Pixel coordinate grounding data:
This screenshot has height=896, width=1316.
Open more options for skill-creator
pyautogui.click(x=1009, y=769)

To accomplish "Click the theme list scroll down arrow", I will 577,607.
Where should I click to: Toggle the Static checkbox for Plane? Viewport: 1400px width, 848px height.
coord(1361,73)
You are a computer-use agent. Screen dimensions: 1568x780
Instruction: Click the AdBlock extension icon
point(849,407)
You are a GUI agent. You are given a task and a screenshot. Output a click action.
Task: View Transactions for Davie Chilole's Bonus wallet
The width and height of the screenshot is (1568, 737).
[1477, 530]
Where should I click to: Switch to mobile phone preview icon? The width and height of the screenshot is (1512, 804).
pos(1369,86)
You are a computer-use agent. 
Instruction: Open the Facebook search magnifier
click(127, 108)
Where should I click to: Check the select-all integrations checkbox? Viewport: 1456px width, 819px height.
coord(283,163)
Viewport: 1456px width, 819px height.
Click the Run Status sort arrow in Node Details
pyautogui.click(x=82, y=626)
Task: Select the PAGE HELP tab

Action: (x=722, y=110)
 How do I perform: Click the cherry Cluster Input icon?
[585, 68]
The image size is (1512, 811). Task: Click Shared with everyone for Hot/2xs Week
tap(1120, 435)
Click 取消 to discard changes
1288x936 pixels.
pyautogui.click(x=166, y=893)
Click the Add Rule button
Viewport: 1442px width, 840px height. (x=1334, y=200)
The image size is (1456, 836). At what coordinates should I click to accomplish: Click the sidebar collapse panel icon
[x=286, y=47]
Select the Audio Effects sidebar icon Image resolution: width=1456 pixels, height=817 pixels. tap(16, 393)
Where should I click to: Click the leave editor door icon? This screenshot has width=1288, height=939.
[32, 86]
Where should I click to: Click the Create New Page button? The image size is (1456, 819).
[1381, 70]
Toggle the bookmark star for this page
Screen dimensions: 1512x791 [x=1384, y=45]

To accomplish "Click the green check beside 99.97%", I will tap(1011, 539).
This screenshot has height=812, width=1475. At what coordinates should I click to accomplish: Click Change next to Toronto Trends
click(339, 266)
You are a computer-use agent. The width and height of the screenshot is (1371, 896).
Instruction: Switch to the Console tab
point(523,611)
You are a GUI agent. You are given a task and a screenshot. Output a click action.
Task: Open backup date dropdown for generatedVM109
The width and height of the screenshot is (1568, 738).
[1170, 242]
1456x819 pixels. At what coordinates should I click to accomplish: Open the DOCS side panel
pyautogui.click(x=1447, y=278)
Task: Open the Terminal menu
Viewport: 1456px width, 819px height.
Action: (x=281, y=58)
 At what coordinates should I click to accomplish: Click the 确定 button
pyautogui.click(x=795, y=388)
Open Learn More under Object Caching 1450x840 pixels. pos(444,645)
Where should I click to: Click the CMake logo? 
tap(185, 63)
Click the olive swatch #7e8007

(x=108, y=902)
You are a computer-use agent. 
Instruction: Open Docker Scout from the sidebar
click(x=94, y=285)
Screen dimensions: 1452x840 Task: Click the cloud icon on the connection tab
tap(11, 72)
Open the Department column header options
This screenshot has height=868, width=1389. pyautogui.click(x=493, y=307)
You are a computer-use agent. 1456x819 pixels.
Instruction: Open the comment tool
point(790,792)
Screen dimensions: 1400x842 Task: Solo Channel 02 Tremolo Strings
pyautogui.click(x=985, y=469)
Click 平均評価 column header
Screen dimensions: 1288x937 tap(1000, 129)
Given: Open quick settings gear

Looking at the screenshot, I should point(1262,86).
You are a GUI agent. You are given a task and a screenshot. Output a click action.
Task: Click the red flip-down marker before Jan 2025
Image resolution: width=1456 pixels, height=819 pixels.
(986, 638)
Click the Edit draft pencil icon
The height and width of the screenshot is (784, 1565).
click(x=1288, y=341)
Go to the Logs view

Task details: Your reply should be one number: the count of lines above that hold the word "computer".

Exercise response: 5